What these reformers and others have not figured out is that Kline and Boehner, along with Alexander and McConnell, are reaping the business end of the frenzy of movement conservatives against the Obama Administration’s agenda and nearly all federal policymaking that they whipped up over the past six years. This especially includes No Child, the legacy of George W. Bush’s presidency that Kline and Alexander (with the help of those very same conservative reformers) have wrongly argued has greatly expanded the federal role in education. Considering that Boehner and moderate Republicans teamed up with Congressional Democrats over the past two years to end the shutdown as well as pass a federal spending plan last year, the true-believers are skeptical of anything coming from House Republican leadership. That the last federal shutdown did little political damage to Congressional Republicans, along with the considerable dollars and bodies they have on the ground, makes them even less interested than ever in compromise.

What they want to do is eviscerate the Obama Administration policy efforts, deny the president any victory, and enact their vision of a smaller federal footprint. The problem is that Congressional Republicans neither have enough votes in either house to override any of Obama’s vetoes, nor have enough bodies in the Senate to stop Democrats from using any of the arcane rules to stop passage of any legislation the administration opposes. That Republicans are divided among themselves on nearly every issue also makes it difficult for movement conservatives to get the entire loaf. So artful compromise, that very lifeblood of American politics for good and ill, becomes necessity.

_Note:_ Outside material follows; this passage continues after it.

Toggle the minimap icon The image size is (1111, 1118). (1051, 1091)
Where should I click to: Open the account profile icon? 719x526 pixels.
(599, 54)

But that means betraying the very goals proclaimed by true-believer conservatives in the Republican ranks. As they made clear in the past two months, when they began threatening another shutdown over federal funding of Planned Parenthood after videos revealed that the abortion advocate was harvesting and provisioning the body parts of dead babies (especially from those subjected to late-term abortions) for other medical uses, they aren’t interested in negotiating anything outside keeping funds for Social Security, Medicaid, Medicare and federal defense flowing.

Whoever succeeds Boehner, be it House Majority Leader Kevin McCarthy or someone preferable to hardcore movement conservatives, will find himself dealing with the same state of play. The fact that the next speaker will have little in the way of power — thanks to the move five years ago to end earmarks (and the ability to grant or deny them that was one of the few tools available for ensuring discipline within caucuses) — makes it even harder to corral support for compromise legislation. With Boehner having paid dearly for reaching out to Democrats to pass legislation he favored, the next speaker will be even less-willing to do anything other than what true-believers demand. To think under such circumstances, especially in light of legislation on matters such as trade and immigration having bit the dust, that a No Child reauthorization plan will see the light of day is to engage in fanciful daydreaming.

Considering the damage that the Alexander and Kline plans would wreck upon the futures of children as well as on systemic reform efforts on the ground, sensible reformers should be pleased. By stepping down, Boehner may have actually helped preserve for a while longer the accountability and other measures for which he should be most proud.